** Record set **
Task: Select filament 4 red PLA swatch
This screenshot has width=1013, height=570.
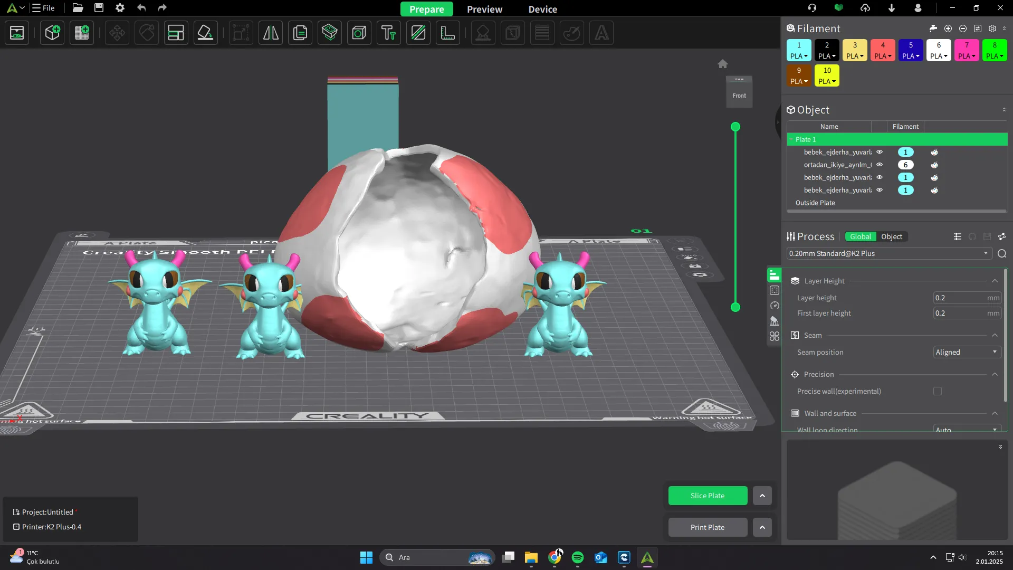Action: click(x=883, y=50)
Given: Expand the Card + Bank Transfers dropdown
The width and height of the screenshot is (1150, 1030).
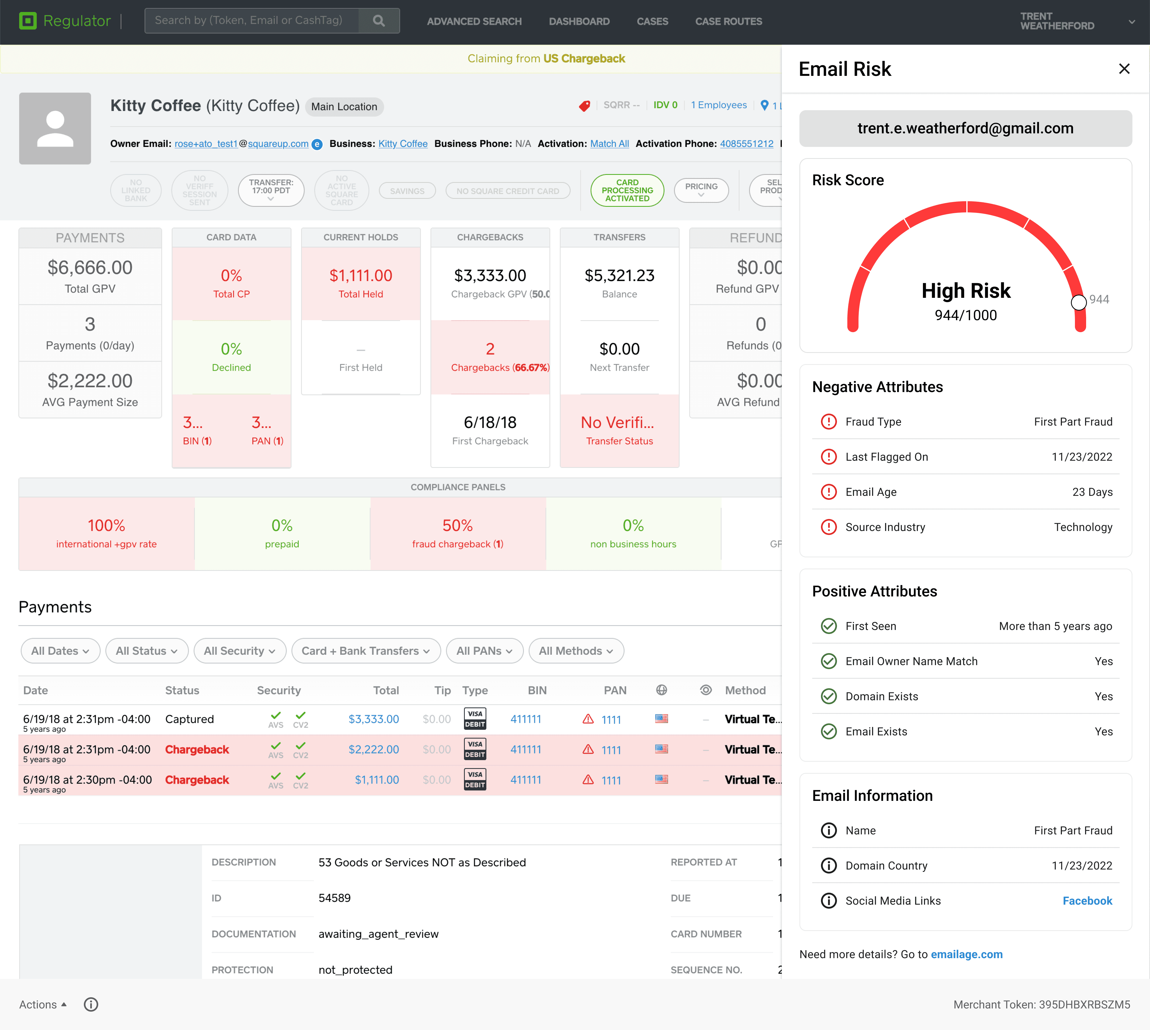Looking at the screenshot, I should 366,651.
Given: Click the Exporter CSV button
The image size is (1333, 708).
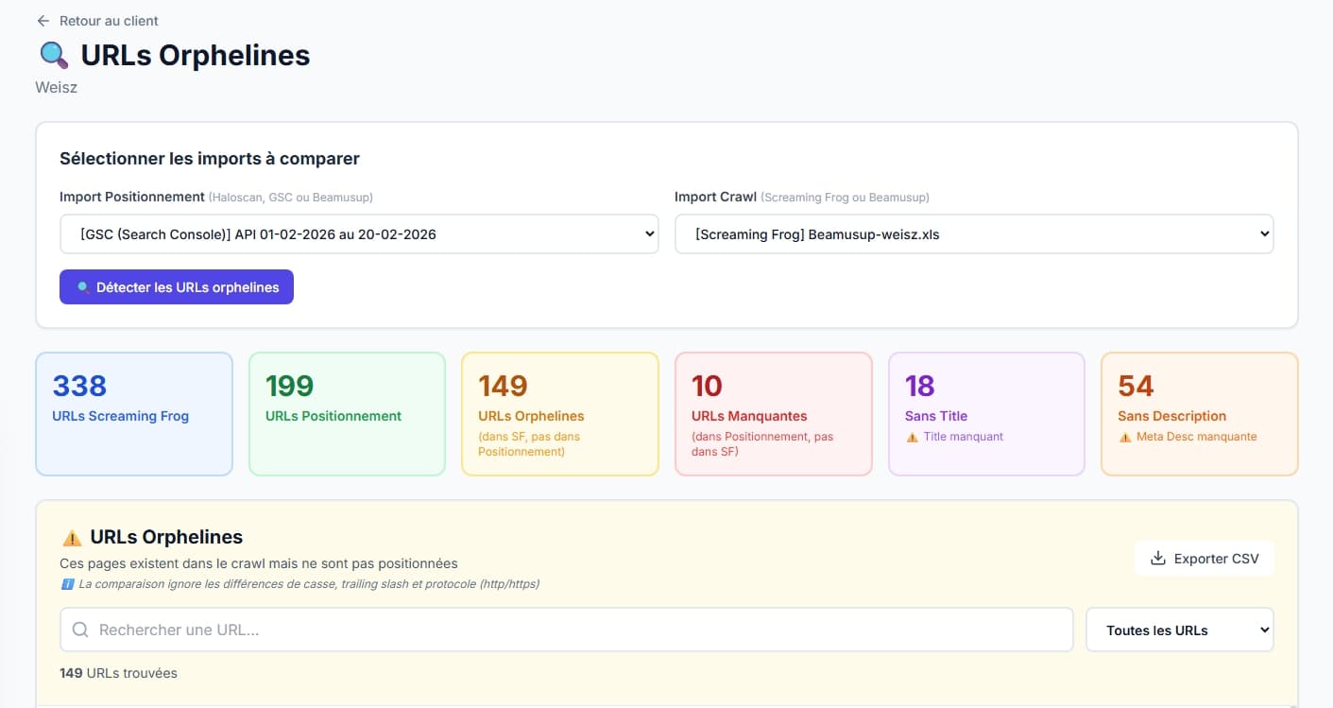Looking at the screenshot, I should tap(1204, 559).
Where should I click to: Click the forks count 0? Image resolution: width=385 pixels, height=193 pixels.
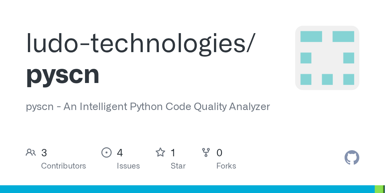pos(219,153)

** What the exercise asks **
Collect every line of the listing above that contains the word "width", matching case exactly.

** Exercise result **
This screenshot has width=1013, height=570.
The width and height of the screenshot is (1150, 1030).
Where should I click to: Click the forks count 0? Image resolution: width=385 pixels, height=193 pixels.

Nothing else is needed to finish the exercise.